Breaker, Lachlan Cartwright
🚨 SCOOPGABRIEL BROTMAN LEAVING AXEL SPRINGER: Gabriel Brotman, VP of Leading Global Partnerships, key figure in Politico acquisition, departing after almost five years for Soros Fund Management. Seen internally as “huge loss.” … TAKEAWAY: Yet another sign of instability at Axel Springer’s U.S. operation.

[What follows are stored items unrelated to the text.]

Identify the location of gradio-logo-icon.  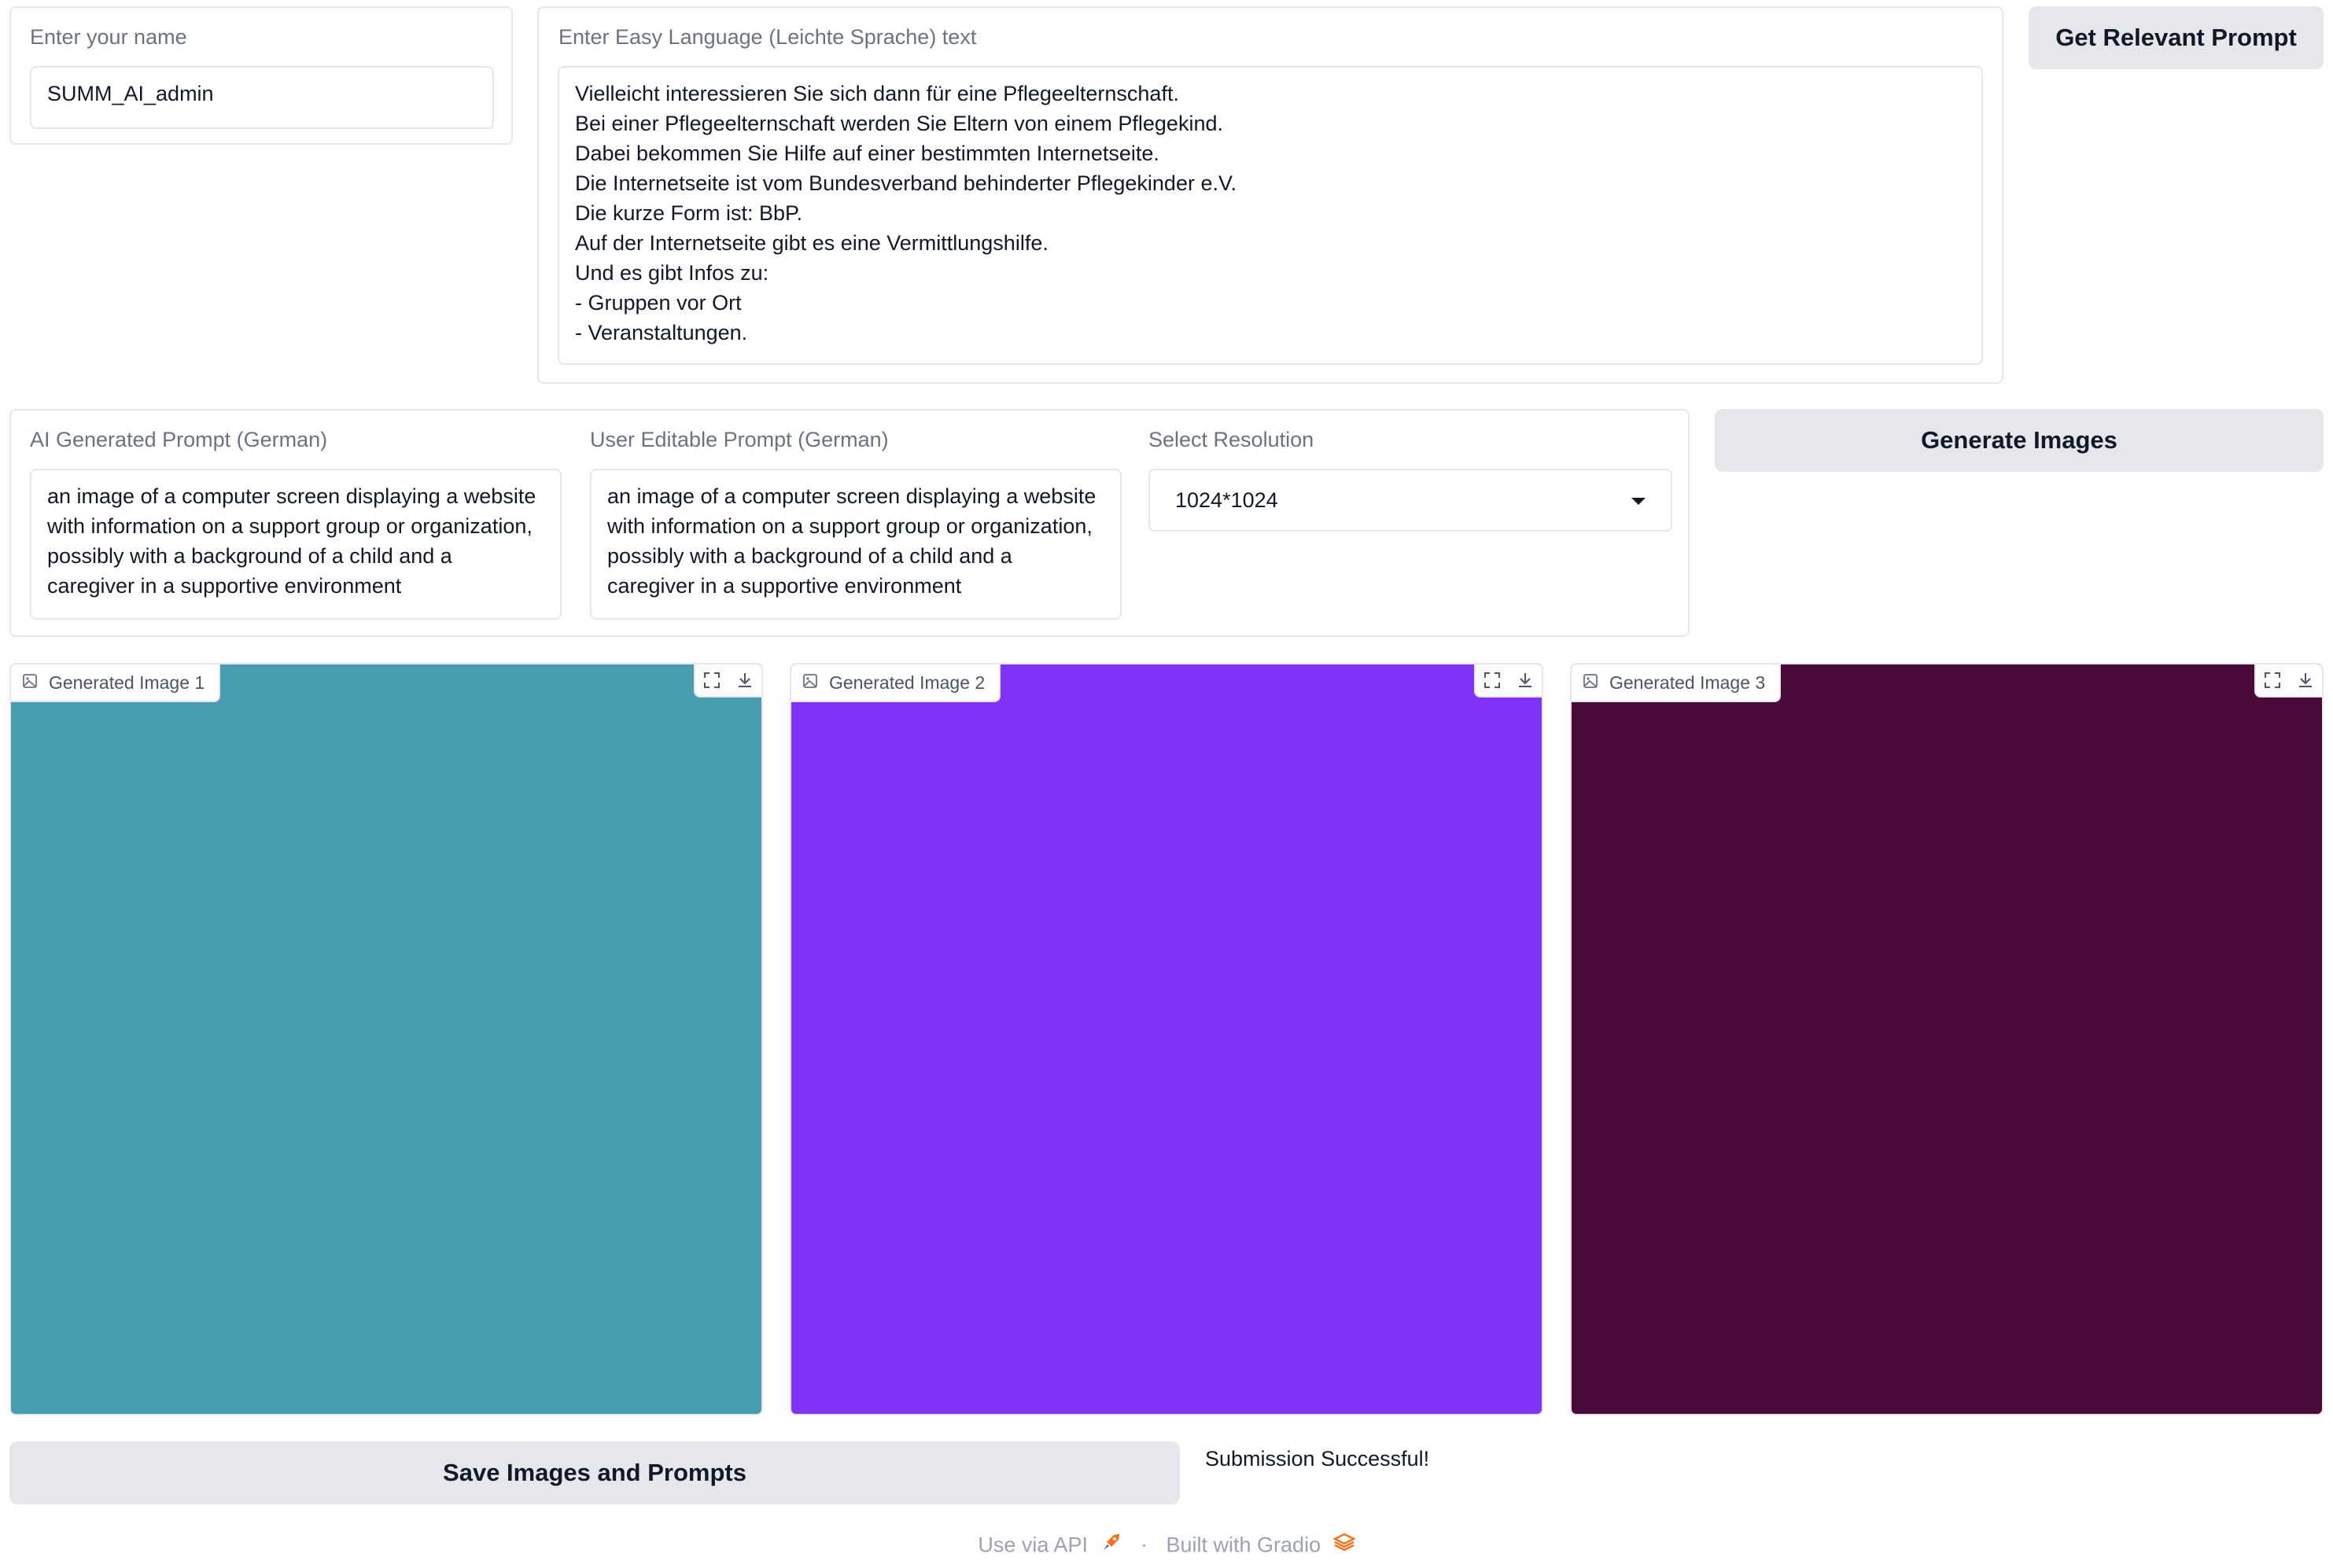
(1344, 1544).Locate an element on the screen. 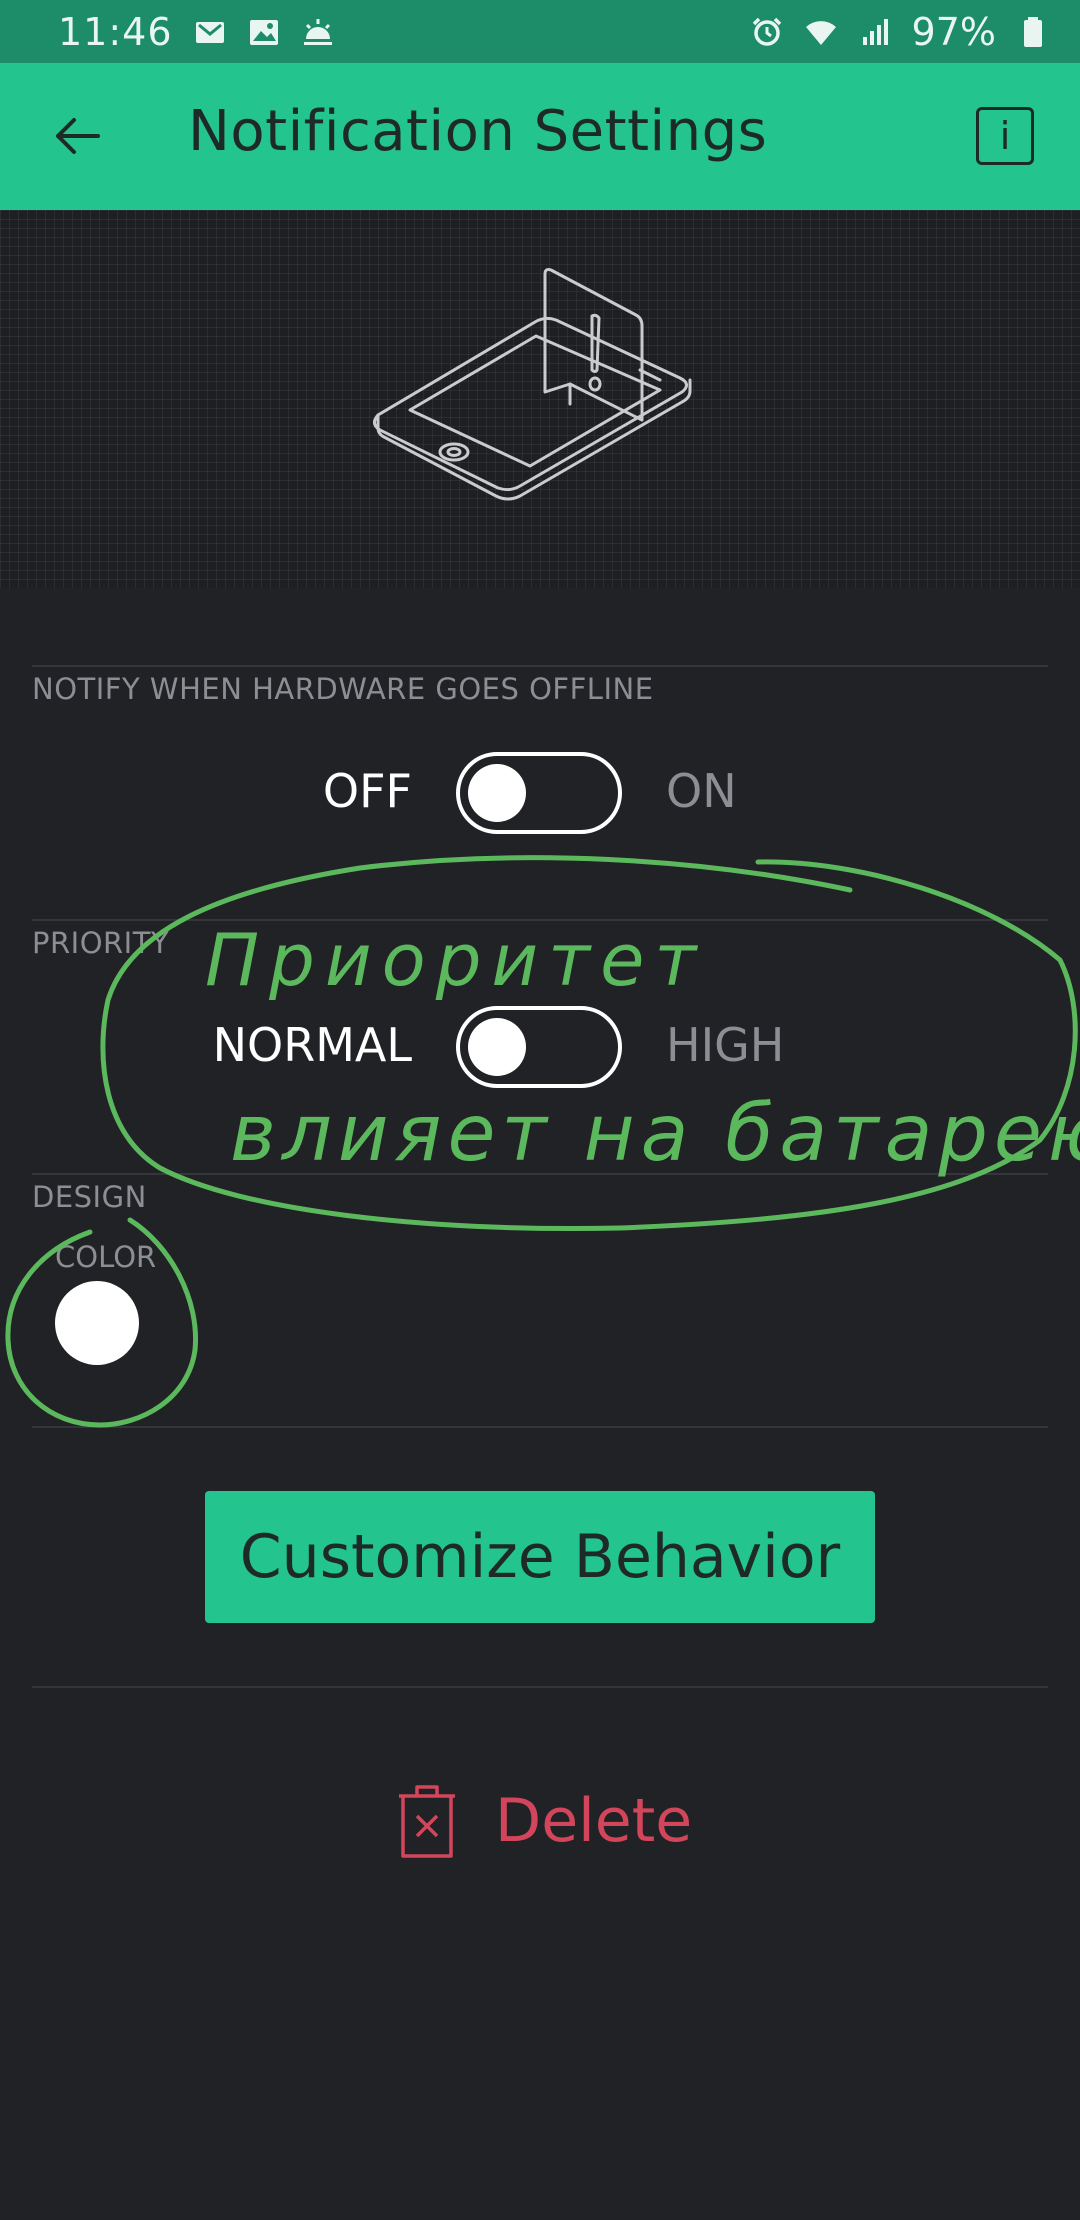 The width and height of the screenshot is (1080, 2220). offline-toggle is located at coordinates (539, 793).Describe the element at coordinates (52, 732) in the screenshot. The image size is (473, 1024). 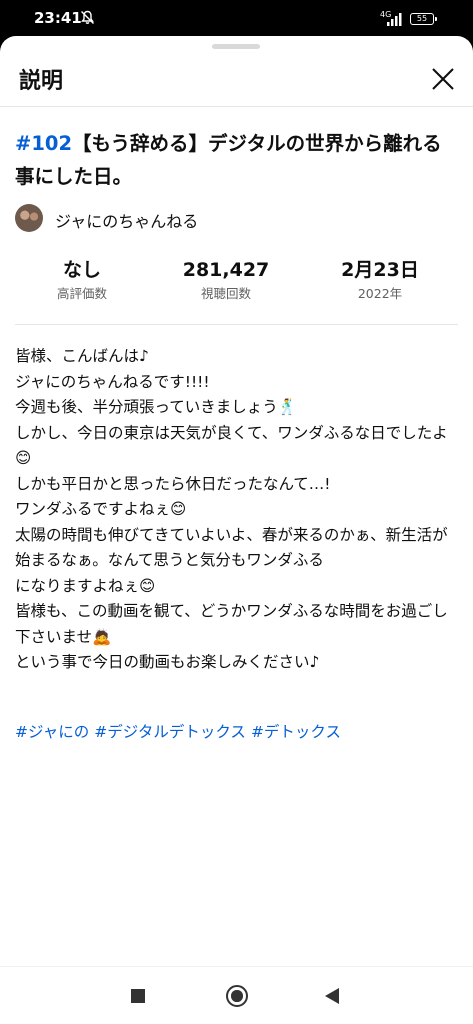
I see `hashtag-link: #ジャにの` at that location. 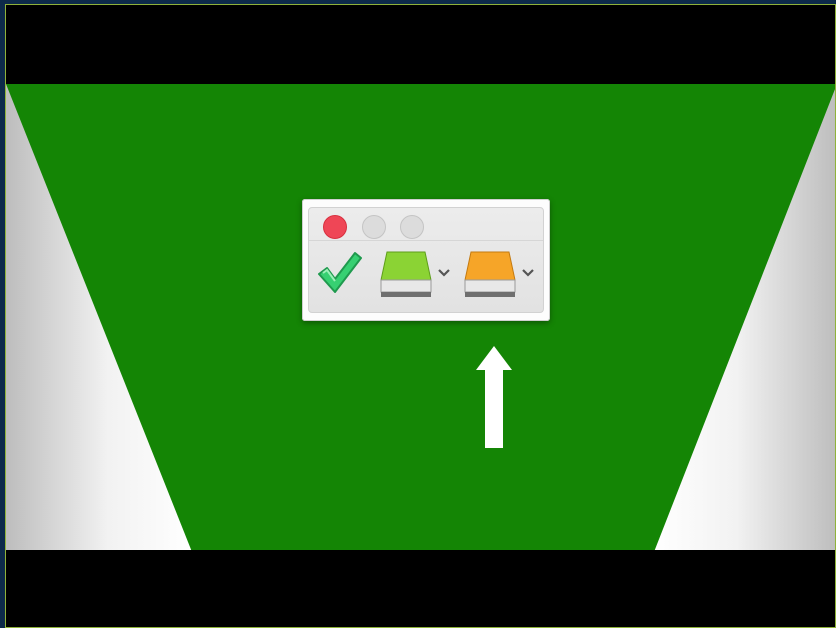 I want to click on app-toolbar-window, so click(x=426, y=260).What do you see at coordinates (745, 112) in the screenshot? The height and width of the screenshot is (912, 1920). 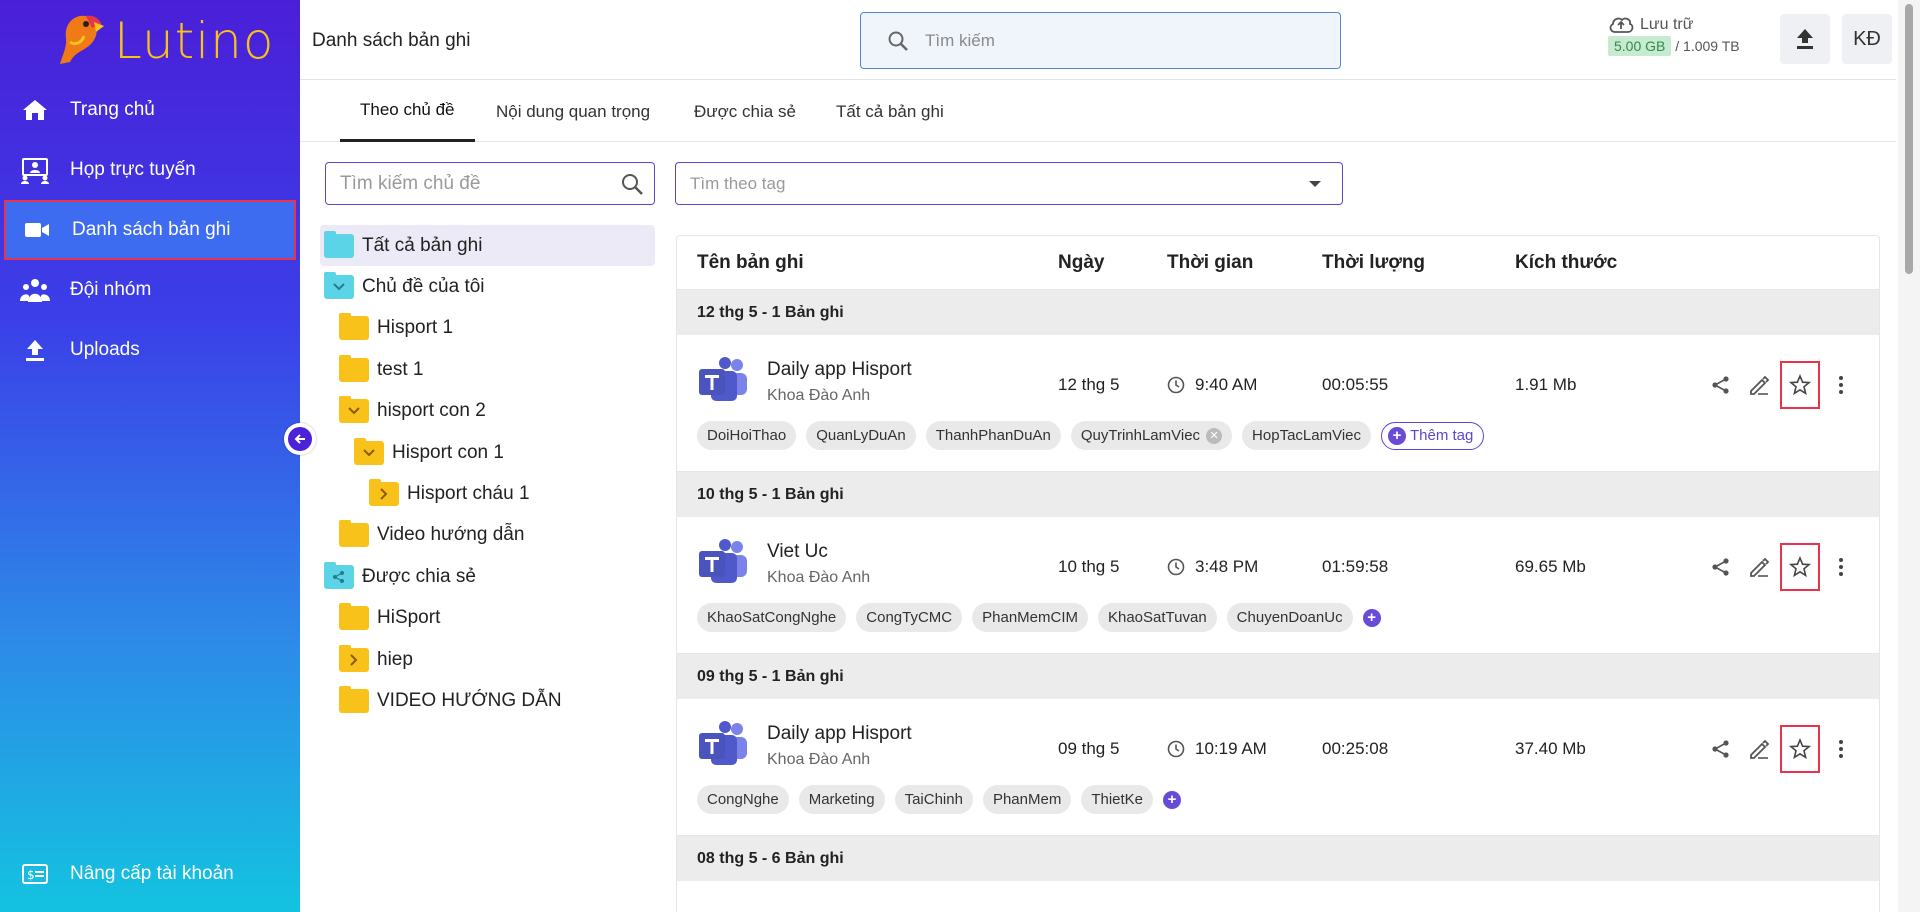 I see `tab-shared: Được chia sẻ` at bounding box center [745, 112].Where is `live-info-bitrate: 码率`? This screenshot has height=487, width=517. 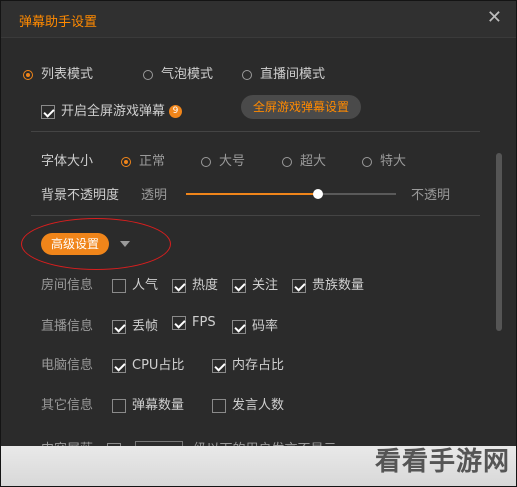 live-info-bitrate: 码率 is located at coordinates (255, 324).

Media Newsletter, Simon Owens
NETFLIX PIVOTING TO THEATRICAL RELEASES: Ted Sarandos changed his mind after seeing Warner Bros. financials. … QUOTE: “The general economics of the theatrical business were more positive than we had seen and we had modeled for ourselves.” … TAKEAWAY: Irony alert — Netflix is now big enough to embrace the business models it once disrupted.

Nieman Lab, Sarah Scire
CRAIG NEWMARK PULLING BACK ON JOURNALISM FUNDING: The Craigslist founder Craig Newmark is stepping back. Key question he says other funders should ask: “Do the organizations have real plans to grow their audiences outside of their most faithful followers?” … TAKEAWAY: That’s him in the corner — one of journalism’s biggest individual funders is losing his religion.

CJR, Amos Barshad
THE SUBSTACK REPORTER WHO EMBRACES THE ACTIVIST LABEL: Jasper Nathaniel, 38, captures viral settler violence videos in the West Bank for his Substack Infinite Jaz. … QUOTE: “People on the internet tell me every single day, ‘You’re not a real journalist, you’re an activist.’ And I don’t care.” … TAKEAWAY: The journalist/activist/creator hybrid is becoming a model, not an exception. Or is this just a high-brow r

👀 What Got Missed? 👀

The newsletters covering Trump’s one-year anniversary focused almost entirely on the damage — the lawsuits, the defunding, the access bans. What they failed to ask: Is any of it working? Poynter‘s Angela Fu reported this week that the FBI searched a Washington Post reporter’s home. But there’s been no organized industry response. No joint statement from publishers. No coordinated legal strategy. Barrett Media‘s John Mamola put it plainly in a piece about Dan Le Batard: “Journalism hasn’t disappeared — but too many people have stopped standing up for it when it matters most.” The press is being attacked as a class but defending itself as individuals. That asymmetry is the story.

🏆 Newsletter of the Day 🏆

Breaker, Lachlan Cartwright — for delivering two genuine scoops in a single edition: Stephens in talks for the Politico EIC job and Brotman’s departure from Axel Springer. In a media news cycle dominated by opinion and reaction, Cartwright is still breaking news. Good on ya, mate!

The Bottom Line

Weiss is trash-talking her own correspondent to reporters. King is being told she costs too much. 60 Minutes scheduled its biggest story against football. Netflix is buying Hollywood but leaving CNN on the curb. Conservative commentators are calling Trump “manic” and saying he “needs therapy” — and that’s the National Review and Wall Street Journal, not MSNBC. As Tina Brown put it: “His surreal gift is the ability to force the entire world to enter his mad, magical thinking and give it serious credence.” The media is no exception. At least Ozempic reunited the Mac guys!